*** Brano
Con queste motivazioni, Palazzo Chigi, attraverso l'Avvocatura dello stato, difende a spada tratta, davanti alla Corte costituzionale, la legge n. 51 del 2010 sul «legittimo impedimento». Che non è un'immunità, neppure sotto mentite spoglie - si legge nelle 19 pagine dell'atto di intervento all'udienza del 14 dicembre - ma «istituto processuale» previsto dal Codice e «rimodulato» dal legislatore in considerazione delle «peculiarità dell'attività governativa» e dell'interesse a garantirne «un sereno svolgimento». Una «scelta obbligata» quella di «tipizzare» per legge gli impedimenti che rendono «assolutamente impossibile» la partecipazione al processo, in veste di imputati, del premier e dei ministri: nei loro confronti è «impossibile» applicare le regole dettate dalla Consulta per i parlamentari, perché l'attività governativa è più «imprevedibile». Imprevisti che il giudice non può sindacare, se non al prezzo di «interferire» con l'attività di governo, esclusiva competenza del premier e ministri.
******
*** Dati
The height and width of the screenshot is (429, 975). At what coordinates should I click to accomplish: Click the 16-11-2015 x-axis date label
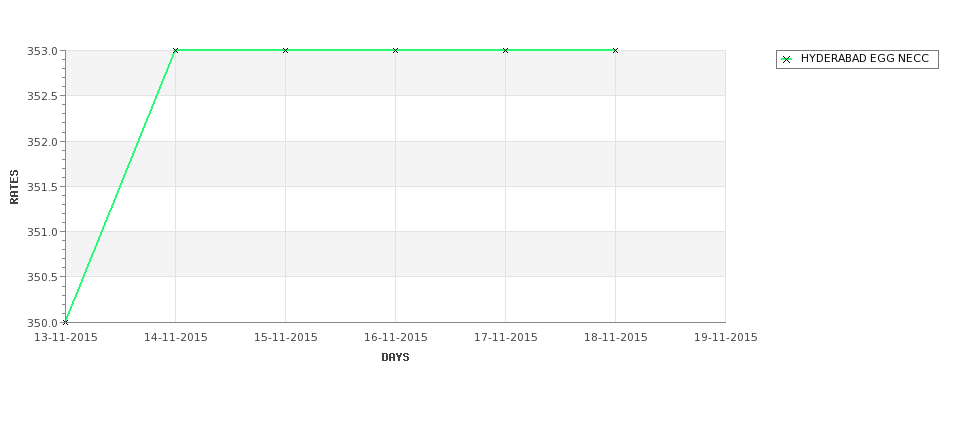(x=395, y=338)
******
- Lavoro da svolgere
Nel brano sul legittimo impedimento, per quale motivo le regole dettate dalla Consulta per i parlamentari non si possono applicare al premier e ai ministri? Spiegalo in una o due frasi, per favore.

- Risultato
Perché l'attività governativa è più imprevedibile. Per questo, nei confronti del premier e dei ministri, applicare quelle regole è impossibile.